### Exercise task
Reproduce the records in the part that opens with the line containing "Task: Select the" and closes with the line containing "click(x=352, y=367)", requests included, multiplying every coordinate in the answers by 2.2 and rounding to whole numbers, with halves rounded up. Give only those lines, with nothing else changed.

### Material for the task
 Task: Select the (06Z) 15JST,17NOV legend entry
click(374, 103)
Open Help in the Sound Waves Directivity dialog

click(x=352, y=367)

* * *

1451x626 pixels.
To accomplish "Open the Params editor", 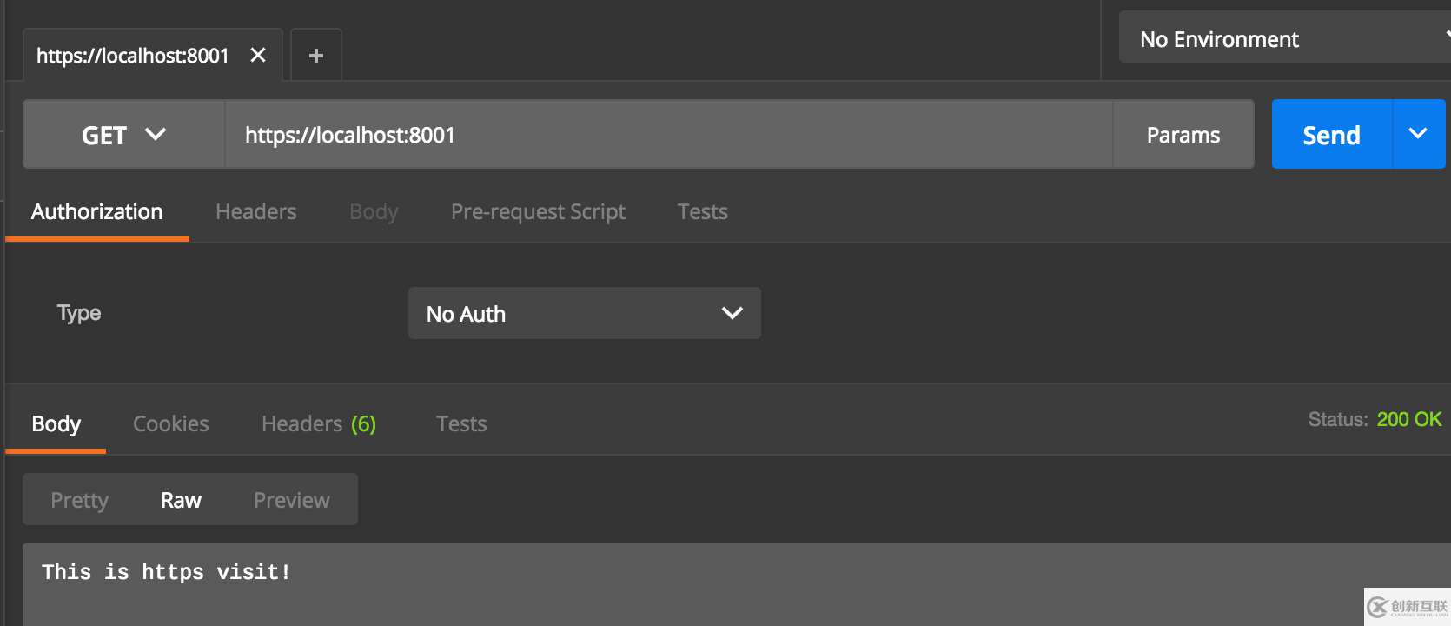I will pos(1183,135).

### Result for this exercise
 Task: Select the (06Z) 15JST,17NOV legend entry
click(823, 227)
Open Help in the Sound Waves Directivity dialog

click(x=774, y=807)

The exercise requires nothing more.